Tokyo Metropolitan Jindai Botanical Gardens
Tokyo Metropolitan Jindai Botanical Gardens is an almost 43 hectare (106 acre) park in Chofu City, quite a way west of Tokyo. This spacious park has an area planted with cherry trees of different types. Nearby is Jindaiji Temple and its Pet Cemetery and the many soba (buckwheat noodle) restaurants of the Chofu/Mitaka region of western Tokyo.
500 yen for adults. Hours: 9:30 am - 5 pm, last entry 4 pm. Closed Monday, except when Monday is a national holiday when it is open on Monday but closed the following day.
Access to Jindai Botanical Gardens
The park is accessible only by bus from Chōfu Station on the Keiō Line.

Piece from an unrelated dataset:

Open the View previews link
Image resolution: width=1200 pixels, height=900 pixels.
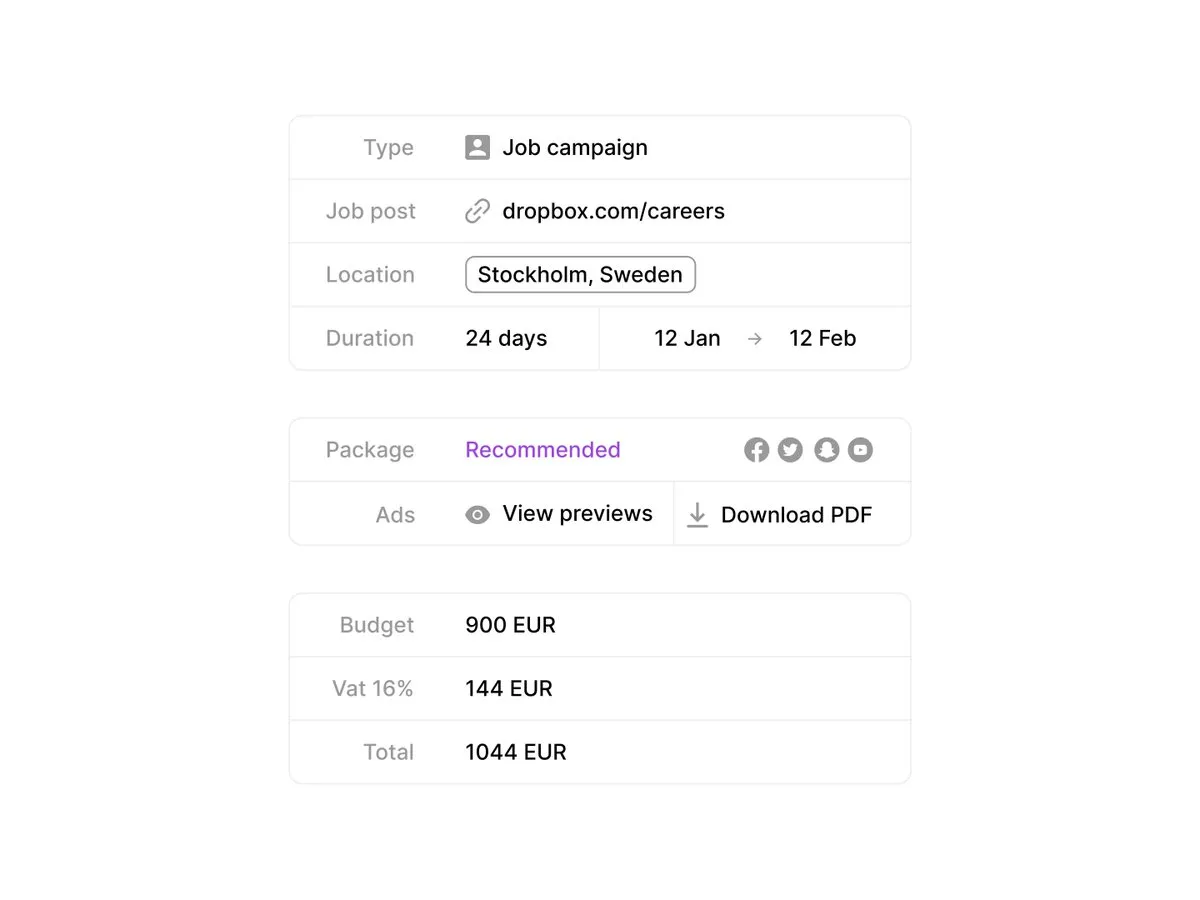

Take an Odakyū bus no. 14 bound for Mitaka or Kichijōji from bus stop 14 at the station's North Exit, and alight at Jindaiji Shokubutsu Kōen Mae. (about a 10 minute ride).
See Tokyo hanami map for Jindai Botanical Garden
Omiya Park is a large, almost 70 hectare (172 acre), park in Omiya, Saitama, just over 30 minutes by train from Ueno Station in Tokyo. Omiya Park is the most visited park in Saitama prefecture, especially at the peak of the cherry blossom season when it is a profusion of pretty pink flowers. Also, Omiya Second Park, nearby, also has a large grove of apricot trees which blossom mid-February to March. The Saitama Prefectural Museum of History and Folklore (9 am - 4:30 pm, last entry 4 pm, but open until 5 pm, with last entry at 4:30 pm in July and August; 300 yen for adults) is also on the grounds of the park.
Access to Omiya Park
Exit Omiya-Koen Station on the Tobu Noda Line and walk about three minutes.
See Tokyo hanami map for Omiya Park
Any Public Park in Tokyo!
No matter where you are in Tokyo, you would be hard pressed to find a park that wasn't planted with at least one row of cherry trees for the hanami season.